Owned or franchised by Sobeys Inc., more than 140 Needs stores and gas bars are located throughout Atlantic Canada
One of Canada's biggest food retailers says the pandemic is having a lasting impact on food consumption as consumers continue to spend more at grocery stores and cook at home rather than return to restaurants.
Michael Medline, president and CEO of Empire Co.

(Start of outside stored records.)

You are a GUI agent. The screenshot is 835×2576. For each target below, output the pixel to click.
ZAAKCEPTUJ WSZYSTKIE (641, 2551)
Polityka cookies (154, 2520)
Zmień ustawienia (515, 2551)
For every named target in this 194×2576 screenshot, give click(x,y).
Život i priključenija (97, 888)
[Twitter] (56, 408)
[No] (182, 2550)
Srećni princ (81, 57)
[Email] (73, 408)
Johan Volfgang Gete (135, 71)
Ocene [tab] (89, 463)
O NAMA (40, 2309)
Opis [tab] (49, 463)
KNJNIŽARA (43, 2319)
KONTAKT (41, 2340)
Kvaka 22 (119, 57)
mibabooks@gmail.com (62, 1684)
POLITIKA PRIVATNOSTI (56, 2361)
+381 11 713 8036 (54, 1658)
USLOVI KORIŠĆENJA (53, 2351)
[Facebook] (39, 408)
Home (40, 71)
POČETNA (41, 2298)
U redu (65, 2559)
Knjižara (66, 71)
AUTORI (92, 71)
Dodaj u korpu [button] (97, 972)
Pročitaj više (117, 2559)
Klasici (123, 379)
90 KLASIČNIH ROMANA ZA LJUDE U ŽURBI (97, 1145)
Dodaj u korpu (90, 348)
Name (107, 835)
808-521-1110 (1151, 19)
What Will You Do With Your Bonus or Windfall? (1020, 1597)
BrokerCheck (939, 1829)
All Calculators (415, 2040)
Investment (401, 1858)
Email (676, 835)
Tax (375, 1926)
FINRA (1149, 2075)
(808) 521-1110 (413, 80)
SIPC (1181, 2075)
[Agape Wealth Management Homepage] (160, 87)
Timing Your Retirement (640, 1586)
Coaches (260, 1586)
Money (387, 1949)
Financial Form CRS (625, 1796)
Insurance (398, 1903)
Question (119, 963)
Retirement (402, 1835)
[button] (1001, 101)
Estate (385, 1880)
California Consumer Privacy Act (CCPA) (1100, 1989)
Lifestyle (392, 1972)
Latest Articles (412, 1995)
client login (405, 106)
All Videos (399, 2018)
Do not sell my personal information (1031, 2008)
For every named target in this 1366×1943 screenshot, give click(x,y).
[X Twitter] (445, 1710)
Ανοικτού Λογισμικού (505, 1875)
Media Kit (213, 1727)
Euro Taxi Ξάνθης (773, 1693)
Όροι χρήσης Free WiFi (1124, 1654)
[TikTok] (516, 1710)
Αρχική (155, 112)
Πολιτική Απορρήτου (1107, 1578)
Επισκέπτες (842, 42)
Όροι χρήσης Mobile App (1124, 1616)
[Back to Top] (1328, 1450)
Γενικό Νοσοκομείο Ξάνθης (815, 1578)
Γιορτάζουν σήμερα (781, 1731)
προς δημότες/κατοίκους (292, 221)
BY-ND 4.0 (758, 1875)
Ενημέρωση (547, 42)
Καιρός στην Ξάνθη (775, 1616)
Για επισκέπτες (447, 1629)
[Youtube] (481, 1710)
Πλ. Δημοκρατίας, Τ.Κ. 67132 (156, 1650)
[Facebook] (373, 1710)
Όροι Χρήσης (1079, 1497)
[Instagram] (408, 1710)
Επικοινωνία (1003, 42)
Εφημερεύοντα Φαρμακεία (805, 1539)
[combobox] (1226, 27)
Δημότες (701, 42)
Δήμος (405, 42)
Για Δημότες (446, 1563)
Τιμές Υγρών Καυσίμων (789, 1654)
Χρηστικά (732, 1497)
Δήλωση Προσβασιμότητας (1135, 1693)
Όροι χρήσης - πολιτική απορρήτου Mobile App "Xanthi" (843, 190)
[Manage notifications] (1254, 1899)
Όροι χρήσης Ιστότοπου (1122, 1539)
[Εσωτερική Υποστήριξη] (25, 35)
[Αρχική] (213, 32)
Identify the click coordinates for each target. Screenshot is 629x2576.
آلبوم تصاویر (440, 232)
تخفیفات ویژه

Ltd. and its subsidiary Sobeys Inc., said the shift appears to be permanent.
"We are seeing a structural change in consumption of food at home,'' Medline said during a conference call with analysts on Thursday to discuss Empire's second quarter results.
"Customers have seen and experienced the affordability and convenience of eating at home with their families,'' he said. "We believe there is permanence in this shift.''
One of the most notable changes in grocery shopping habits is an ongoing elevated basket size, indicating that consumers are buying more food with each shop.
"We're seeing basket sizes remain at elevated levels,'' Medline said, adding that in conjunction with the grocer's other data on shopping habits there is evidence of a "permanent shift.''
Empire, which owns multiple food retailers including Sobeys (which owns or franchises more than 140 Needs stores and gas bars throughout Atlantic Canada), Safeway, IGA, Foodland and FreshCo (as well as Needs convenience), earned $175.4 million in its latest quarter, up from $161.4 million in the same quarter last year, helped by a nearly five per cent increase in sales.
Its profit amounted to 66 cents per diluted share for the 13-week period ended Oct. 30, up from 60 cents per diluted share a year earlier.
Sales in what was the company's second quarter totalled $7.32 billion, up from $6.98 billion.
Yet Empire noted that its sales are affected by fluctuations in inflation, with higher prices starting to shape what products shoppers buy.
"Inflation is unusually high right now,'' Medline said. "Where we've had unavoidable price increases, we see customers sometimes substituting products within their basket.''
Meanwhile, Empire said its sales growth was due to its acquisition of the Longo's supermarket chain earlier this year and higher fuel sales, as well as the expansion of its Farm Boy banner and Voila online grocery service in Ontario and its FreshCo banner in Western Canada.
The gains were offset by a stabilization of shopper behaviour as COVID-19 restrictions were eased across the country.
Same-store sales grew 0.4% compared with a year ago, while same-store sales, excluding fuel, fell 1.3%.